Well, you end up with an unfinished session which can eat up resources. A better
solution would be to use poolboy to manage
sessions.
For brevity’s sake, I didn’t include poolboy’s use in this article, but I have another article tackling its use: Elixir, Poolboy, and Little’s Law.
If you end up with multiple Crawlers, you might find it beneficial to use either a Protocol or Behaviour to reduce code duplication. Again, I didn’t include that here for the sake of brevity, but what a great idea for an article.
Wallaby’s good at retrieving HTML from a page, but if you need more control over
parsing it, you can output the page source with Wallaby.Browser.page_source/1
and use Floki to get at the content you want.
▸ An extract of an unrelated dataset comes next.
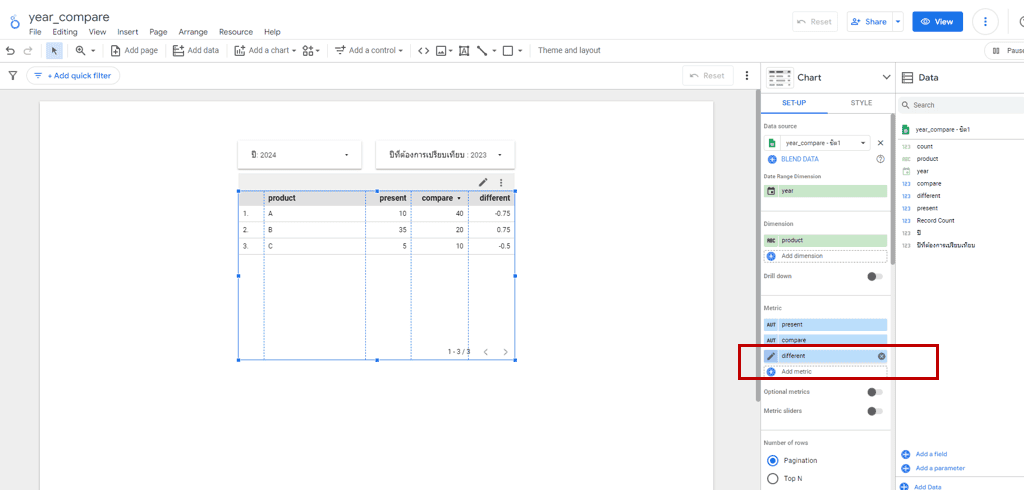Expand the Chart type chevron
The width and height of the screenshot is (1024, 490).
[886, 77]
Crawling the web, like traversing a file system, is a kind of recursive process: you start from a single page, collect all the links from it, crawl the next page, collect the links, and so on until you’ve crawled everything you need. It’s a perfect problem to solve with Broadway, thanks to its concurrent processing, use of back-pressure, and rate-limiting. When combined with Wallaby and its use of headless browsers, you’re no longer limited to traditional HTML-only pages, but can crawl SPA sites as well.
All the code above and from my Building Custom Producers with Elixir’s Broadway article can be found in my Glutton GitHub repo.